__Extrait fourni__.
☆ ☆ ☆ ☆

Quels en sont les enjeux d’avenir, notamment pour les jeunes du Havre et de Magdebourg ?
Édouard Philippe : La pandémie a bousculé le modèle traditionnel d’accueil des familles havraises à Magdebourg, ou des familles de Magdebourg au Havre. Pour maintenir le lien entre nos deux villes, nous devons inventer de nouvelles formes d’échanges, créer de nouvelles occasions de rencontres entre Français et Allemands. Les pistes proposées par l’OFAJ me semblent tout à fait pertinentes.
Lutz Trümper : De manière générale, mais encore plus particulièrement dans le cadre de ce jumelage, je suis en contact avec les jeunes. C’est avec plaisir que j’accueille des groupes scolaires à l’hôtel de ville et que je m’entretiens avec eux, afin de connaître leur point de vue et de l’intégrer dans le travail de jumelage.

☆ ☆ ☆ ☆

__Consignes__.
a) Dans l'extrait sur le jumelage entre Le Havre et Magdebourg, quel événement a bousculé le modèle traditionnel d'accueil des familles ?
b) Recopiez fidèlement, dans l'extrait sur le jumelage entre Le Havre et Magdebourg, le passage allant de « Édouard Philippe : La » jusqu'à « travail de jumelage. ».
c) Rédigez la suite de l'extrait sur le jumelage entre Le Havre et Magdebourg, à partir de sa dernière phrase.

☆ ☆ ☆ ☆

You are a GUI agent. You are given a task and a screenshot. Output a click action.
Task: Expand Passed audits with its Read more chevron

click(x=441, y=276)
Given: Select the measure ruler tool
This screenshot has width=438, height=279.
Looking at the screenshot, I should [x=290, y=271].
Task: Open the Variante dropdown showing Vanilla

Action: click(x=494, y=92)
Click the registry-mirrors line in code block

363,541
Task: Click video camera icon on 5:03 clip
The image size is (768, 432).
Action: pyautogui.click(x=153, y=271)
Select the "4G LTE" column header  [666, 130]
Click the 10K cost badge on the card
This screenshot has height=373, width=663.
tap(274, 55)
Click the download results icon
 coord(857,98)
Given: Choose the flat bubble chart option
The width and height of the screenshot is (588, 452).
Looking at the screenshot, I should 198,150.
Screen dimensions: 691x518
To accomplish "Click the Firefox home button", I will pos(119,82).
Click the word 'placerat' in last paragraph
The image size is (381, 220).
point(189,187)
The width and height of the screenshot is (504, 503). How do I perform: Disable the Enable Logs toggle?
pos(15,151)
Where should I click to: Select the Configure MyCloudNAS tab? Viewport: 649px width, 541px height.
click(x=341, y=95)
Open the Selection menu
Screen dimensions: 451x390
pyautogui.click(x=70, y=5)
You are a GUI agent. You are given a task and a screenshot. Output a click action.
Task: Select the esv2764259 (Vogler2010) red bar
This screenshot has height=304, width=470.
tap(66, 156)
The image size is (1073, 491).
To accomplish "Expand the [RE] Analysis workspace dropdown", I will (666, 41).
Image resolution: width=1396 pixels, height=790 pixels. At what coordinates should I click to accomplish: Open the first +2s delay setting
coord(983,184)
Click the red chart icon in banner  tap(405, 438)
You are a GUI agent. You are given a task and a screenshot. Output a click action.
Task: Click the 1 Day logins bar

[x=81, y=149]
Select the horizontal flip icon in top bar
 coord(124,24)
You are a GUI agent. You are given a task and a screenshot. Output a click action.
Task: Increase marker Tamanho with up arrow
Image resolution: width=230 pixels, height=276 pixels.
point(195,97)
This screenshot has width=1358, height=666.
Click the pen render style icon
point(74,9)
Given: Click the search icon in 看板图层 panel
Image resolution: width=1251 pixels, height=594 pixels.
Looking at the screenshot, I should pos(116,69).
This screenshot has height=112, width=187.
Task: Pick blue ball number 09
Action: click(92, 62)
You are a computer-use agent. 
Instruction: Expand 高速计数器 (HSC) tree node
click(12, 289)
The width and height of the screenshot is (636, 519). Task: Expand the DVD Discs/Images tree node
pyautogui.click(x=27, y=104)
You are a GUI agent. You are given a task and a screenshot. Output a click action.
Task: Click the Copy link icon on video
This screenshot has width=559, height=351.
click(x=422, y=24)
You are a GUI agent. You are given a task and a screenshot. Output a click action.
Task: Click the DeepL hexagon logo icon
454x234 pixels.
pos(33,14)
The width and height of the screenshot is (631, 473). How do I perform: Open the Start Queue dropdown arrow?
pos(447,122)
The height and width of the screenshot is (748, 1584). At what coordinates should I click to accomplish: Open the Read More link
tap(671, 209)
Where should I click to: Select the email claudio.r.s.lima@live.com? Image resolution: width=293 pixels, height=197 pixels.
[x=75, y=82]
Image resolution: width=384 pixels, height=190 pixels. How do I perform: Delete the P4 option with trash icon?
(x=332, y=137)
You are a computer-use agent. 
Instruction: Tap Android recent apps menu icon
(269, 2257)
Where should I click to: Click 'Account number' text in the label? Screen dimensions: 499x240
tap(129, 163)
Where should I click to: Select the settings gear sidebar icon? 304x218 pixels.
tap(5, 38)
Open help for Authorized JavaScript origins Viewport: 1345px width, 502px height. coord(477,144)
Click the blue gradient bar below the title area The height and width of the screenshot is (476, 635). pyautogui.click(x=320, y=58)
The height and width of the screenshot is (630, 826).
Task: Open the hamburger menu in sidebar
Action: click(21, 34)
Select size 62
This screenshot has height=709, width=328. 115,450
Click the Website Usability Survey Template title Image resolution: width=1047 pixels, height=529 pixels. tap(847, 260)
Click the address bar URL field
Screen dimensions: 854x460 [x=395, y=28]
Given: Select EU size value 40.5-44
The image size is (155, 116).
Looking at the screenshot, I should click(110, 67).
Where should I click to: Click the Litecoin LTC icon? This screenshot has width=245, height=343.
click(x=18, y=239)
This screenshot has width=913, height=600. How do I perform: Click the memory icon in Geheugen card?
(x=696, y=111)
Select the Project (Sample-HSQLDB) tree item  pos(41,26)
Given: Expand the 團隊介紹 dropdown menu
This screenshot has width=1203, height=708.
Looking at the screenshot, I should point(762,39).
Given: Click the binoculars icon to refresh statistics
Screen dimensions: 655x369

☆ ☆ ☆ ☆

__Réponses ci-dessous__.
a) La pandémie.

b)
Édouard Philippe : La pandémie a bousculé le modèle traditionnel d’accueil des familles havraises à Magdebourg, ou des familles de Magdebourg au Havre. Pour maintenir le lien entre nos deux villes, nous devons inventer de nouvelles formes d’échanges, créer de nouvelles occasions de rencontres entre Français et Allemands. Les pistes proposées par l’OFAJ me semblent tout à fait pertinentes.
Lutz Trümper : De manière générale, mais encore plus particulièrement dans le cadre de ce jumelage, je suis en contact avec les jeunes. C’est avec plaisir que j’accueille des groupes scolaires à l’hôtel de ville et que je m’entretiens avec eux, afin de connaître leur point de vue et de l’intégrer dans le travail de jumelage.

c)
Actuellement, nous prévoyons la création pérenne d’un poste de volontaire francophone dans une crèche de Magdebourg, afin d’y développer l’offre linguistique. Nous voulons motiver des jeunes du Havre à venir passer une année à Magdebourg afin de transmettre leur langue et leur culture aux enfants, tout en partageant notre quotidien.
Comme de nombreuses rencontres de jeunes, que ce soit dans les écoles, les fédérations sportives ou les écoles de musique, n’ont pas pu avoir lieu comme d’ordinaire, notre mission est de promouvoir à nouveau activement les échanges et d’encourager les jeunes à découvrir la ville jumelle.
Ces expériences et rencontres précieuses marquent durablement les jeunes et sont la pierre angulaire d’une coexistence compréhensive et pacifique entre pays voisins et européennes et européens.
Quels sont les défis de la coopération franco-allemande à l’échelle des municipalités ?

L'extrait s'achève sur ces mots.